Itu men syaratkan IELTS itu. 8,5. Itu kan tidak wajib, tapi bagi saya menjadi wajib. Oleh karena itu, tes kemampuan akademik itu sekaligus sebagai alat ukur. Kemampuan akademik individual, jadi dengan kemampuan akademik saya seperti ini, saya kemana?
Dan tidak menyebabkan seseorang itu menjadi traumatik. Karena hanya mengetahui TKA saya skornya ini. Kalau skornya seperti ini berarti saya harusnya ke sini.
Jadi tidak merupakan kata putus seperti di UN itu. Itu terkait dengan TKA ya. Tes Kemampuan Akademik.
Kan dari namanya saja mencerminkan sepertinya. Oke, tapi kalau untuk yang diujiankan di tes. Kemampuan akademi ini sama nggak sih dengan UN atau ada bedanya, Prof? Berbeda. Kalau seringkali UN itu, apa namanya, mata pelajarannya itu beragam sekali banget.
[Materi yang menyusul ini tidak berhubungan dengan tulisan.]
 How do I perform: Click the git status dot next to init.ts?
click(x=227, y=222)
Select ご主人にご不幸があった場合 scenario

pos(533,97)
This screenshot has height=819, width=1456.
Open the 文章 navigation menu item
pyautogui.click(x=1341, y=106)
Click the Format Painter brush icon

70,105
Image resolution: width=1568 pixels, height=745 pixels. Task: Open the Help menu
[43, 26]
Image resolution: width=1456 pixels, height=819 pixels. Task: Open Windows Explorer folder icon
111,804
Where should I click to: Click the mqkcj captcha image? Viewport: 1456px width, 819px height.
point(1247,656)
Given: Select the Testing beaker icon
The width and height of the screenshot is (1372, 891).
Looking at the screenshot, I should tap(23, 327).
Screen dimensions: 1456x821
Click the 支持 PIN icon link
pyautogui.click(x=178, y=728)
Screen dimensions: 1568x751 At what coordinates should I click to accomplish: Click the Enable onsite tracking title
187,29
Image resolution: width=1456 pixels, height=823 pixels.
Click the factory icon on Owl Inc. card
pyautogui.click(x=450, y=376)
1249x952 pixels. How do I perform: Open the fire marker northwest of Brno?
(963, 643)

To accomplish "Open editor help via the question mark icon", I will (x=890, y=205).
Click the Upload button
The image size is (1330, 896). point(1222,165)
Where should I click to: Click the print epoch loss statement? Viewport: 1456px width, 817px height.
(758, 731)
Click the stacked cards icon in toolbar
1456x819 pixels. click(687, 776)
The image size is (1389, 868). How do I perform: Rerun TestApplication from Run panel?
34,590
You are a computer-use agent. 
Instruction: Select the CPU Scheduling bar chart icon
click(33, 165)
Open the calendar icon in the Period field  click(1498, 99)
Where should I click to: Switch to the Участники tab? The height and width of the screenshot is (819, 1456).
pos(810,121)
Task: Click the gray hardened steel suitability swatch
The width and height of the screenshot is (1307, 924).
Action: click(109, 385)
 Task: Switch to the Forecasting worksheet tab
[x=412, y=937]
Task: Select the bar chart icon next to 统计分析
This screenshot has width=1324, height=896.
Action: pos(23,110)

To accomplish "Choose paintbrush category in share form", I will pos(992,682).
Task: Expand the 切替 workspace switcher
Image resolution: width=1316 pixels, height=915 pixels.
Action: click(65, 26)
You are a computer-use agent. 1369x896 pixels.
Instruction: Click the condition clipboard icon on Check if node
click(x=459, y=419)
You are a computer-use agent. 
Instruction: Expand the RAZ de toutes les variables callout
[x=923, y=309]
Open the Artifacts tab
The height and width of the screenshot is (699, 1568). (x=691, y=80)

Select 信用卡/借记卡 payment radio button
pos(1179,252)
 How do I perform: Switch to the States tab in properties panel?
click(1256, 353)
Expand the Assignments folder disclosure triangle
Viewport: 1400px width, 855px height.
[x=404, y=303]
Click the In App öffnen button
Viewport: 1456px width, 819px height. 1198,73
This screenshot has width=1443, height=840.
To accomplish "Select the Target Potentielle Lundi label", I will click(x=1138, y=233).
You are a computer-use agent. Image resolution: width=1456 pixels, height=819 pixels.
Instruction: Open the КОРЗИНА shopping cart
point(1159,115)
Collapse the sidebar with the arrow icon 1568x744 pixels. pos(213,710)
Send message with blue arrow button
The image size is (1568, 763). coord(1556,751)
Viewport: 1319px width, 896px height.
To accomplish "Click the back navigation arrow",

Kalau TKA ini kan untuk tingkat SD ya, itu hanya Bahasa Indonesia dan Matematika. SMP, Bahasa Indonesia dan Matematika. SMA. itu bahasa Indonesia, matematika, bahasa Inggris, dan dua mata pelajaran pilihan. Nah di SMA dua mata pelajaran pilihan itu disesuaikan dengan peminatannya atau jurusannya.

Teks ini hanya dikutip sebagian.